Frage 1. Gibt es bilinguale Kitas und wenn ja, wie viele und für welche Sprachen?

Tageseinrichtungen für Kinder mit bilingualem Angebot in Hessen werden statistisch nicht erfasst. Dem Hessischen Sozialministerium sind jedoch die in Anlage 1 aufgelisteten 30 Tageseinrichtungen mit bilingualem Angebot bekannt. Folgende Sprachen werden in Kombination mit Deutsch in den bilingual ausgerichteten Tageseinrichtungen für Kinder angeboten: Englisch, Französisch, Spanisch, Italienisch, Türkisch, Griechisch, Russisch, Niederländisch und Japanisch.

Frage 2. Gibt es andere fremdsprachliche Begegnungsprogramme in den Kitas?
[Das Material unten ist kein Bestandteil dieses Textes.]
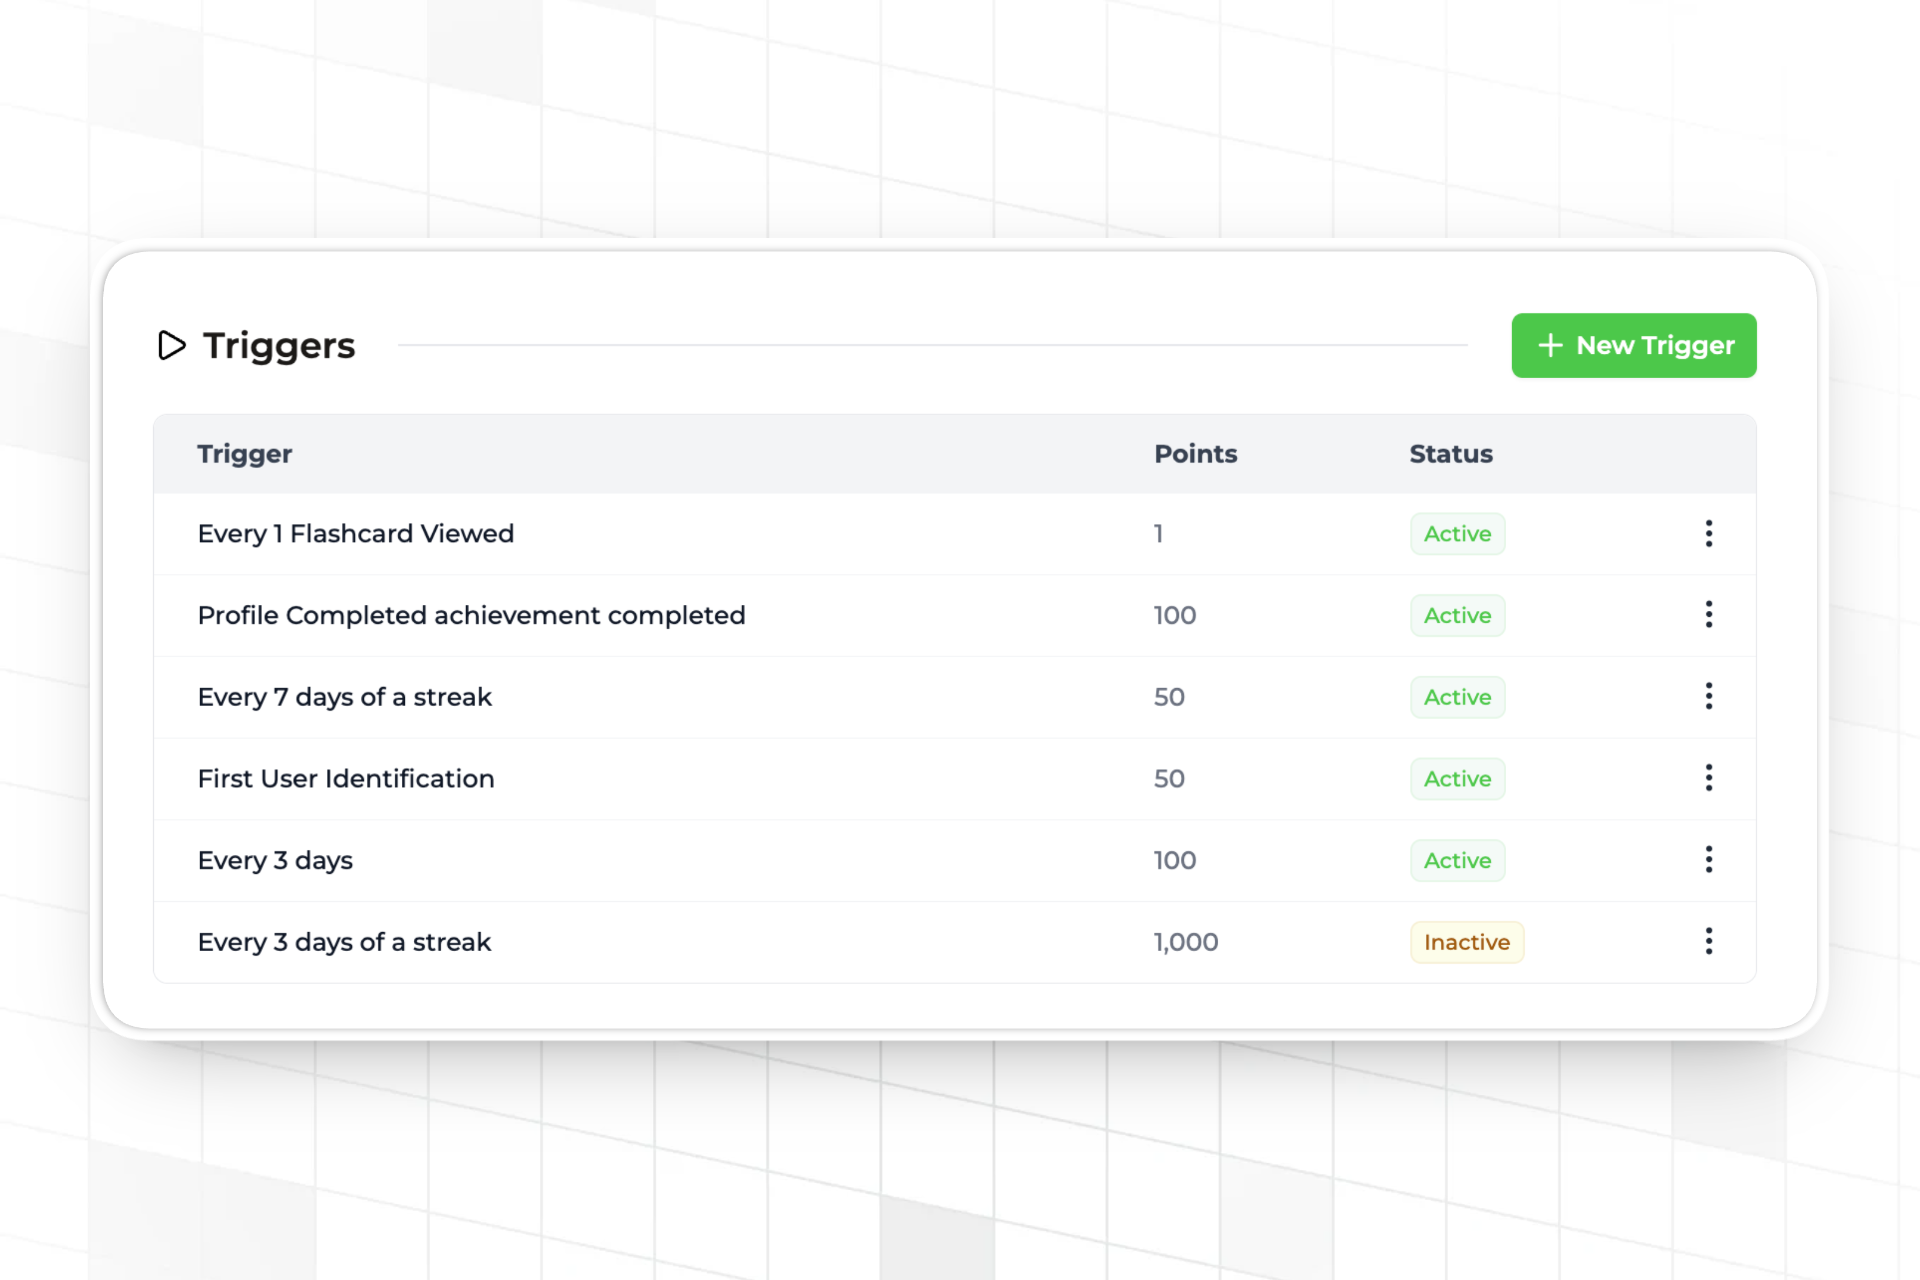Sort table by the Points column

coord(1196,453)

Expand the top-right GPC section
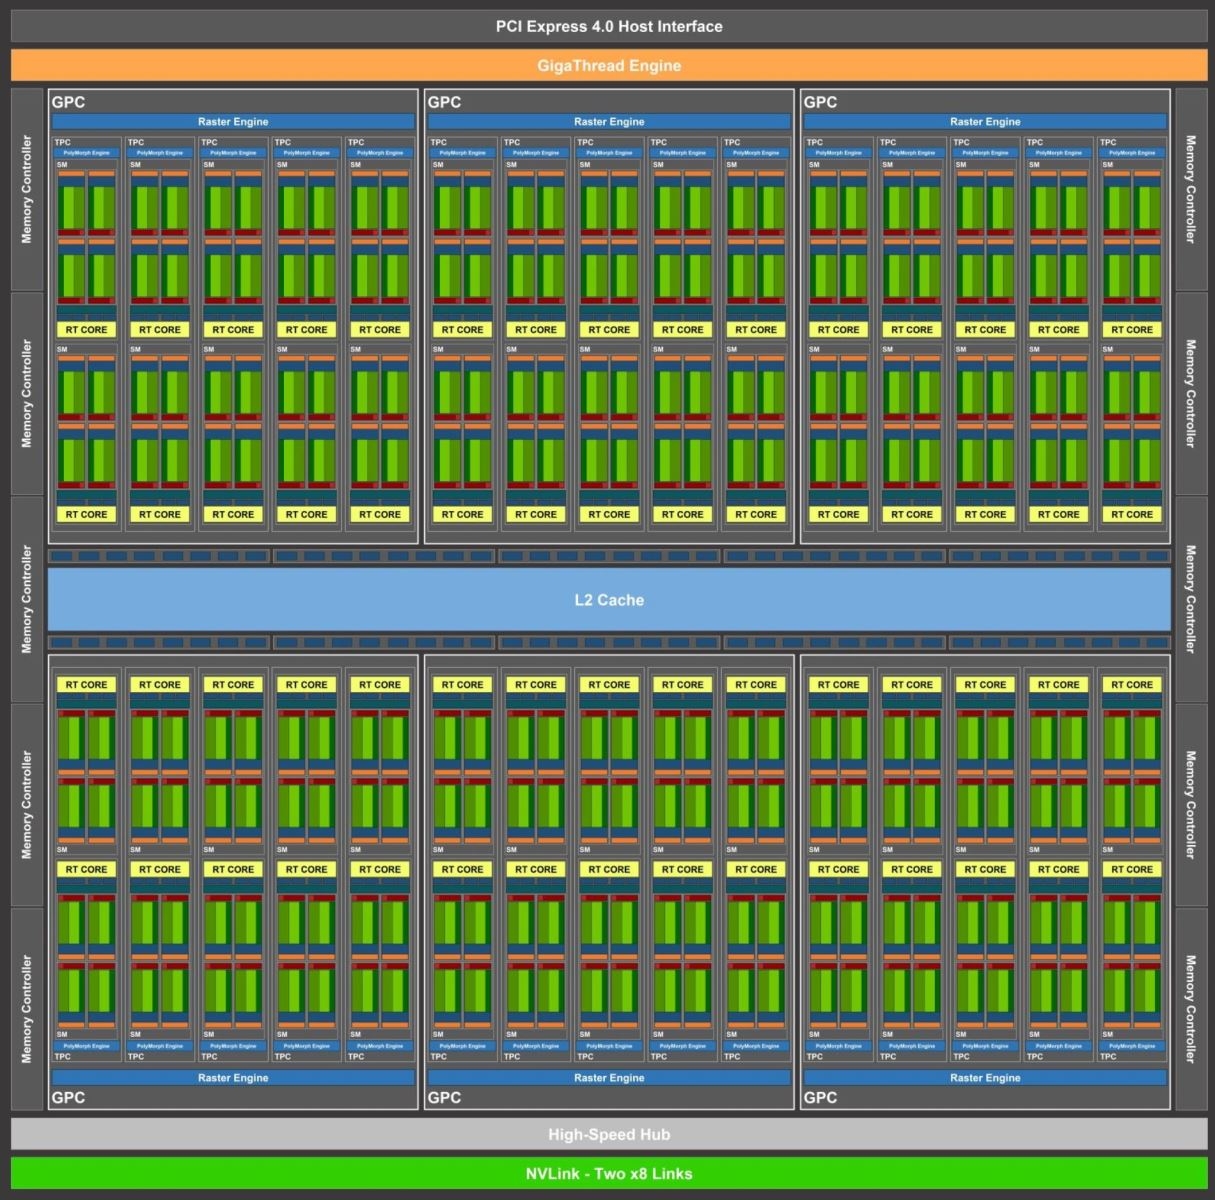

Dem Hessischen Sozialministerium sind Beispiele von Trägern und einer Kreisvolkshochschule in Hessen bekannt, die ein mehrjährig erprobtes fremdsprachliches Kursangebot (Englisch) für Kinder im Kindergarten und Grundschulalter anbieten und die einen Einblick über fremdsprachliche Begegnungsprogramme in den Tageseinrichtungen geben (siehe Anlagen 2 bis 6). Allgemein ist festzustellen, dass sich Tageseinrichtungen für Kinder - auch im Hinblick auf die Diskussion und die Umsetzung des Bildungs- und Erziehungsplans für Kinder von 0 bis 10 Jahren in Hessen - verstärkt um die Vermittlung interkultureller Kompetenzen, insbesondere um Freude und Neugier an anderen Sprachen, Mehrsprachigkeit und Fremdheitskompetenz, bemühen.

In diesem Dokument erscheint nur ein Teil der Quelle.